J’ai commencé en douceur avec une MPD 26, une sorte de bébé MPC que je pouvais contrôler depuis mon ordinateur avec le logiciel Reason. Ensuite, après avoir mis un peu d’argent de côté, j’ai sauté le pas pour acquérir une véritable MPC. Je voulais la même qu’AraabMuzik, la fameuse MPC 2500. Malheureusement, c’était assez difficile à trouver parce qu’Akai ne fabrique plus ce type de modèle vintage depuis plusieurs années. Elle a un certain son qu’on ne retrouve pas sur les nouvelles générations de MPC. C’est un modèle qui est vraiment fait pour la performance. Après quelque temps à digger, je suis finalement tombé sur la perle rare et j’ai commencé à faire mes premières vidéos.

Qu’est-ce que la MPC apporte à tes concerts?

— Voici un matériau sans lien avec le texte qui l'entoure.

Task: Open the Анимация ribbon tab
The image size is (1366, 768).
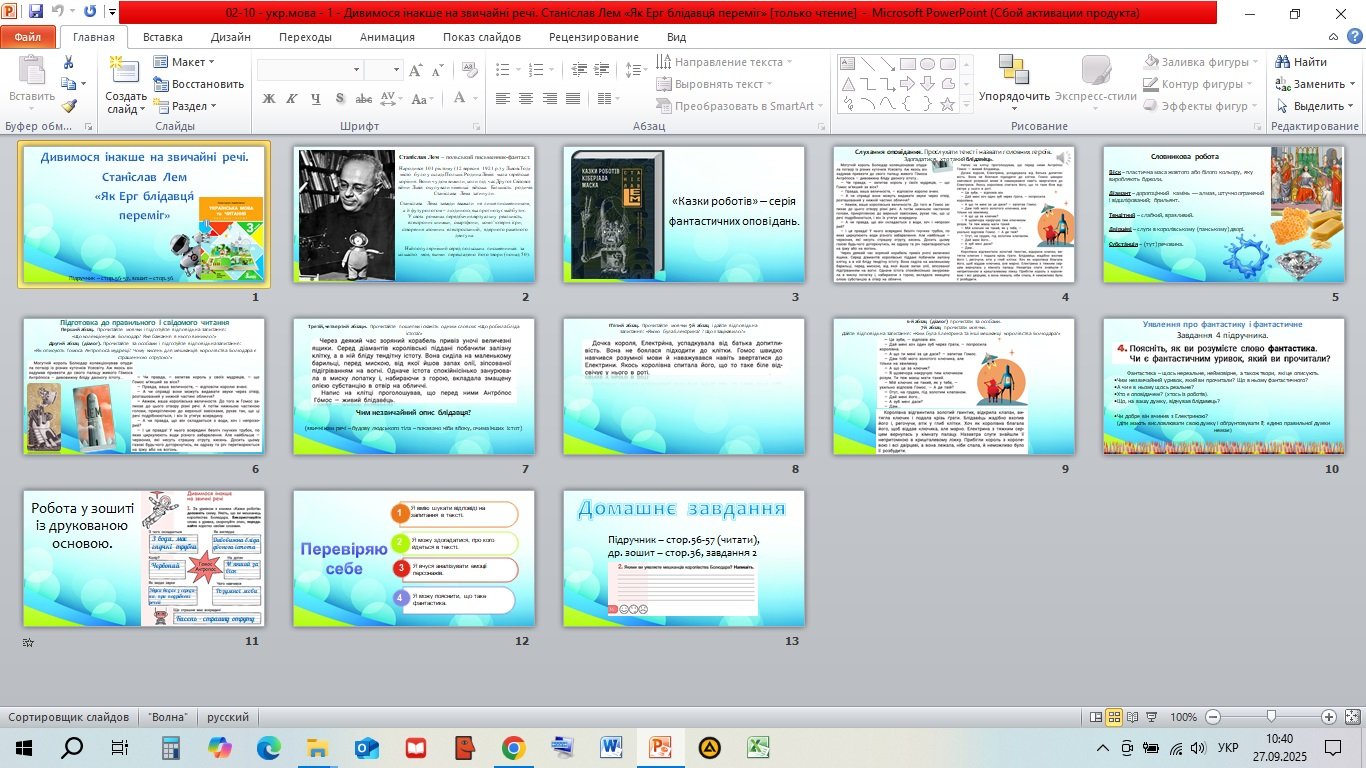Action: [387, 37]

J’ai un background de musicien classique, depuis tout petit je joue du violoncelle et de la guitare. La MPC procure un côté physique à mes performances et me permet de retrouver le feeling que j’avais avec un instrument. Elle m’apporte aussi un petit côté rock, parfois je me sens un peu comme Travis Barker [le batteur de Blink-182]! La MPC apporte un certain edge, c’est une manière de se démarquer, surtout qu’aujourd’hui, c’est difficile d’avoir un impact juste en sortant de la musique. En plus, beaucoup de gens sortent de la musique similaire, mais ça, c’est un autre débat.

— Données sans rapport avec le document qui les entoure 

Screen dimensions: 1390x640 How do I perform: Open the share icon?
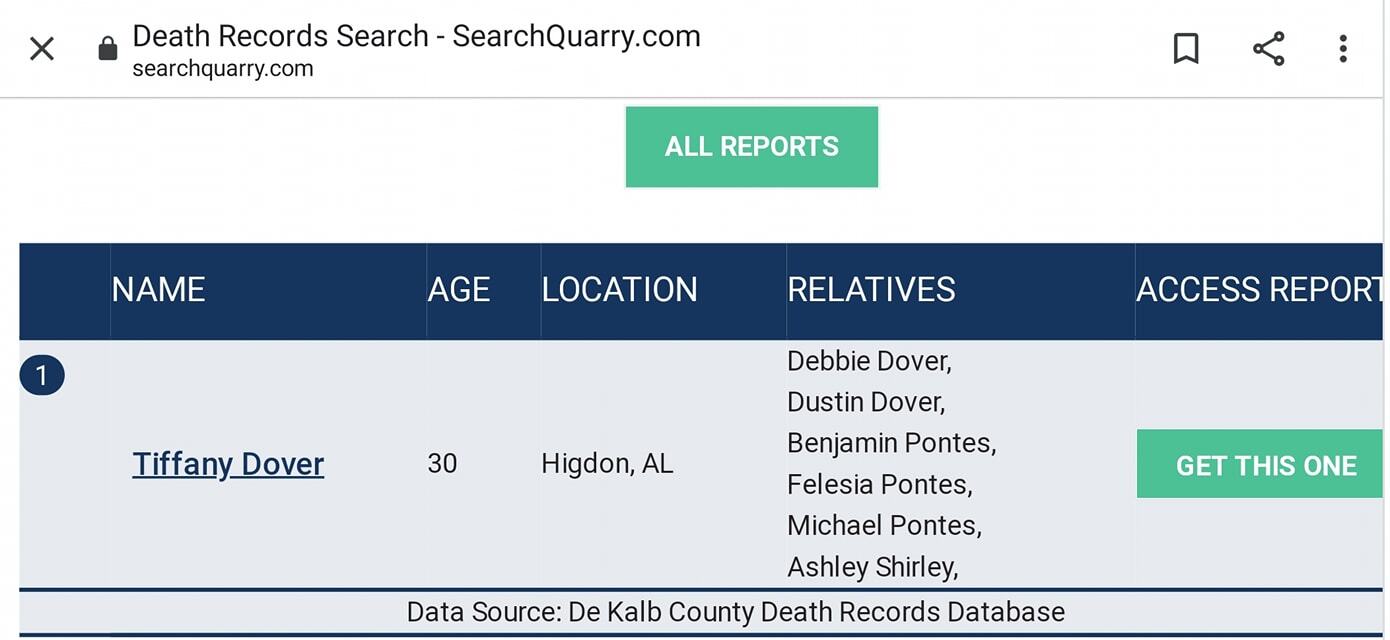pos(1268,48)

D’ailleurs, comment réagit la foule à tes performances?
Dès que je commence, tu sens que ça intrigue la crowd. Elle se rapproche, la MPC crée une véritable ambiance, les gens se mettent à filmer et viennent me voir à la fin du show pour me dire qu’ils n’avaient jamais vu ça. Avec la MPC, ce que j’aime, c’est que tu ne peux pas te louper, la moindre erreur ne pardonne pas et j’ai l’impression que le public le ressent.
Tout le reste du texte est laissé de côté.